Background Cancer immunotherapies, including immune checkpoint inhibitors, CAR-T, cancer vaccines and bispecific antibodies, have been brought to spot light in recent years as several therapeutic strategies targeting the immune system have produced exciting clinical results. Bispecific antibody typically play dual roles in blocking the immune checkpoint and redirecting/re-boosting the function of the immune effector cells. Blinatumomab belongs to CD3 bispecific T cell engager (CD3 BiTE), which was engineered to harbor two arms binding with CD3 and CD19 simultaneously and direct CD8+ T cells to specifically recognize CD19 positive lymphoma cells to execute cytotoxicity. Approval of Blinatumomab for patients with relapse/refractory B cell acute lymphoblastic leukemia (ALL) has driven remarkable increase in combination studies of Blinatumomab with other immunotherapies such as checkpoint inhibitors. Methods In this study, we developed CD8+ T cytotoxic system targeting different B lymphoma cell line and fully validated the function of Blinatumomab in promoting target tumor cell lysis by primary CD8+ T cells (figure 1).
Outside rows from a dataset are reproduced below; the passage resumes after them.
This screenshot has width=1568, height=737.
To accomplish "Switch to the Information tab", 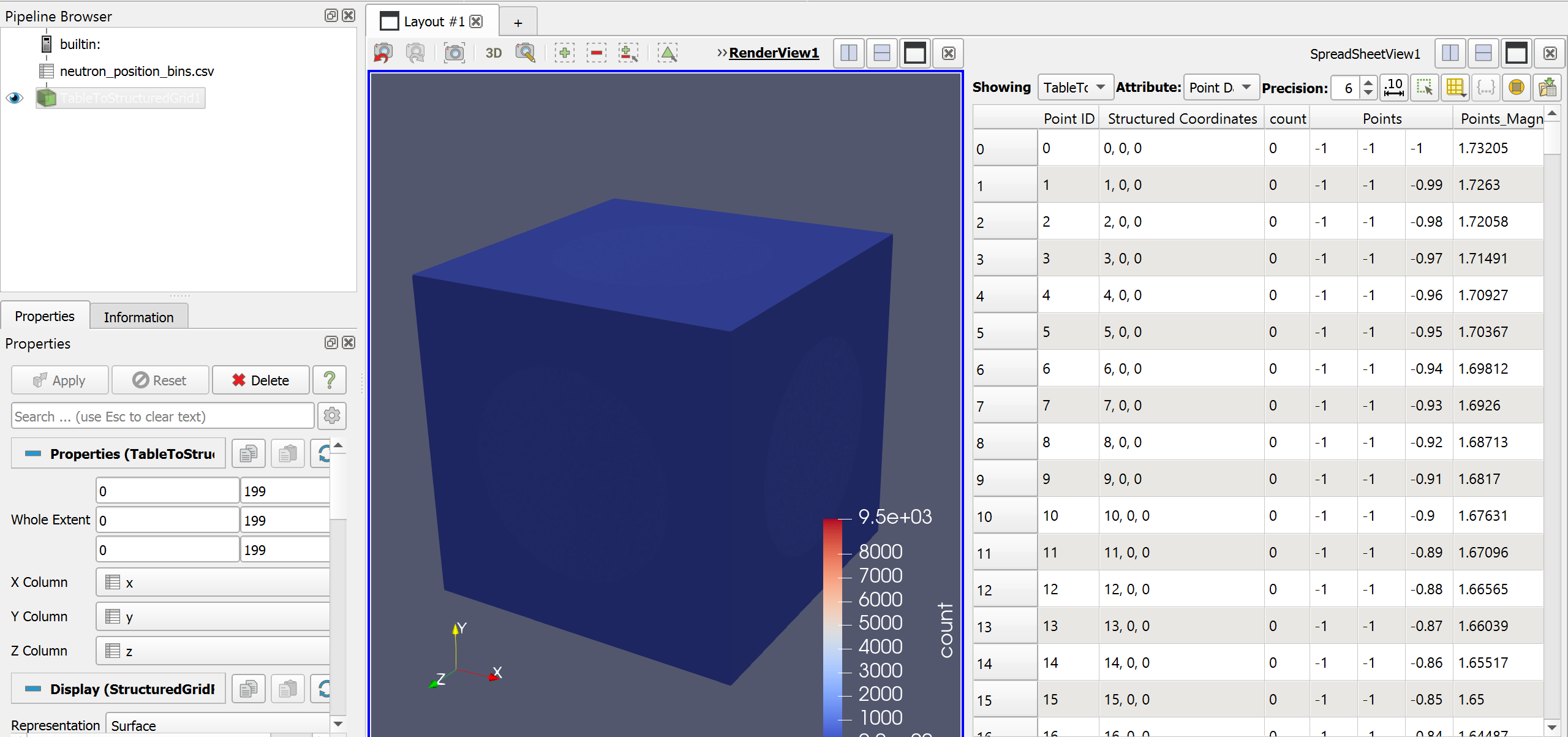I will point(138,317).
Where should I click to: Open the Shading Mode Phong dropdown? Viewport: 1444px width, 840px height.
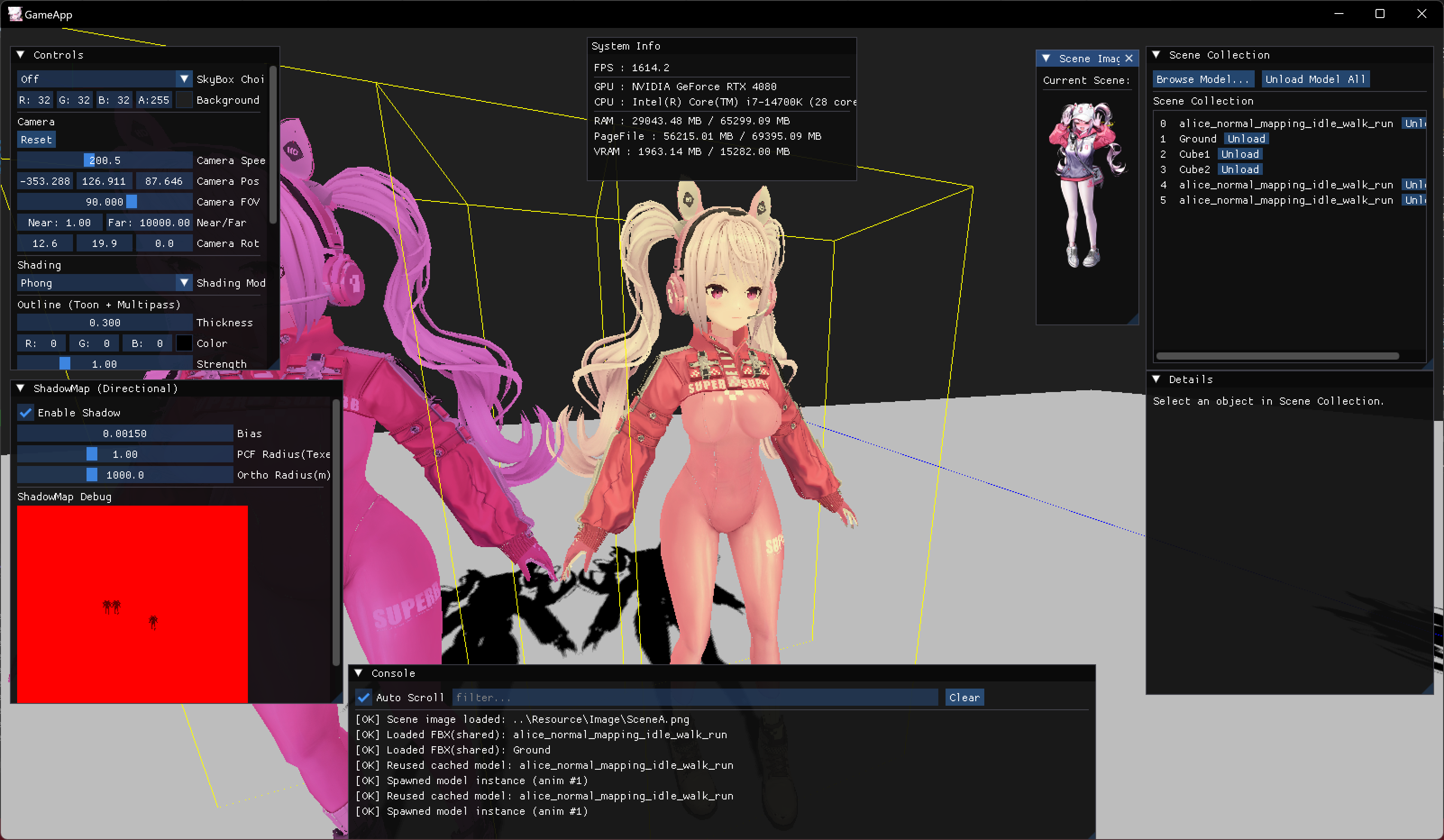click(104, 283)
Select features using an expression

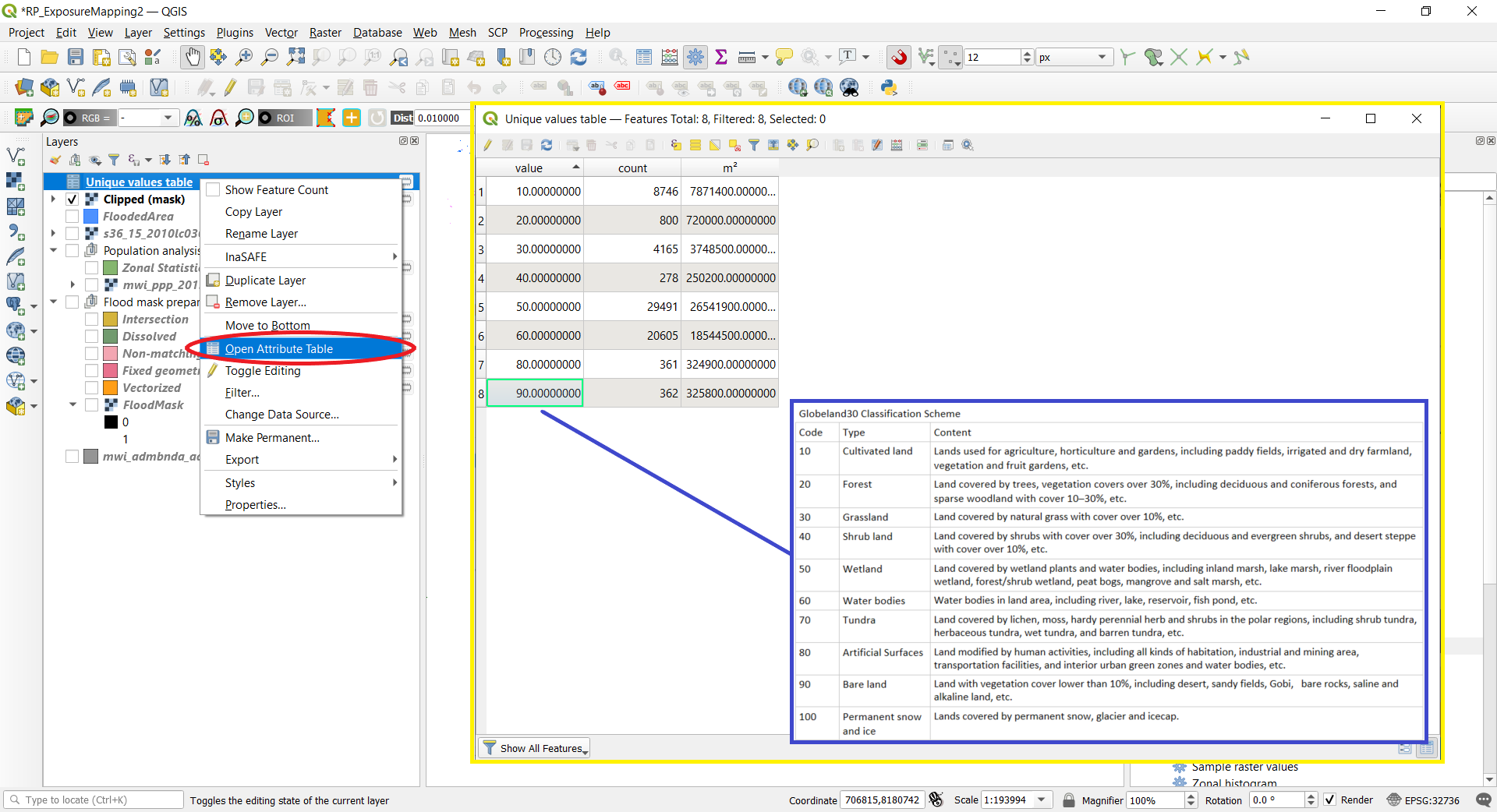(675, 145)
In addition, we established a mixed lymphocyte and tumor system to mimic physiological TME to dissect the combinational role of Nivolumab and Blinatumomab (figure 2). Results The result suggest that combinatory therapy is highly depend on the dosage of Blinatumomab and also T cell number in the TME, which might give an instruction for ongoing clinical trial design. Finally, we have employed humanized mouse models bearing Raji or Daudi tumor cells to further validate this combination treatment in vivo. Both In-vivo and In-vitro data support that Blinatumomab is dominant in activing T cell and Nivolumab can only exhibit synergistic effect under suboptimal dosage of Blinatumomab. Conclusions Successfully establish in vitro system to evaluate the function of CD3 BiTE and also take advantage of MLR/tumor co-culture system to demonstrate PD1 antibody could further promote T cell activation under appropriate dosage of CD3 BiTE.